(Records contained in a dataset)
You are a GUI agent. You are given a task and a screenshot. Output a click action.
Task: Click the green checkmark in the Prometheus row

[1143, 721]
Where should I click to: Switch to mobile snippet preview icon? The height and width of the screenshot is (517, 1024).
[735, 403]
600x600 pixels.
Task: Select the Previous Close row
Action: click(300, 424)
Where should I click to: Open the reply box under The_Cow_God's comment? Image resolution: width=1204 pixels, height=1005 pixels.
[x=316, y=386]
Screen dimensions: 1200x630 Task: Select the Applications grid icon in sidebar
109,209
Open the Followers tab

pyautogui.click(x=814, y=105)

What the task asks — Please write out, exactly as they appear, the lines from the one containing "Screen dimensions: 1200x630" through the last line of the records above, and nothing more.

Your solution —
Screen dimensions: 1200x630 Task: Select the Applications grid icon in sidebar
109,209
Open the Followers tab

pyautogui.click(x=814, y=105)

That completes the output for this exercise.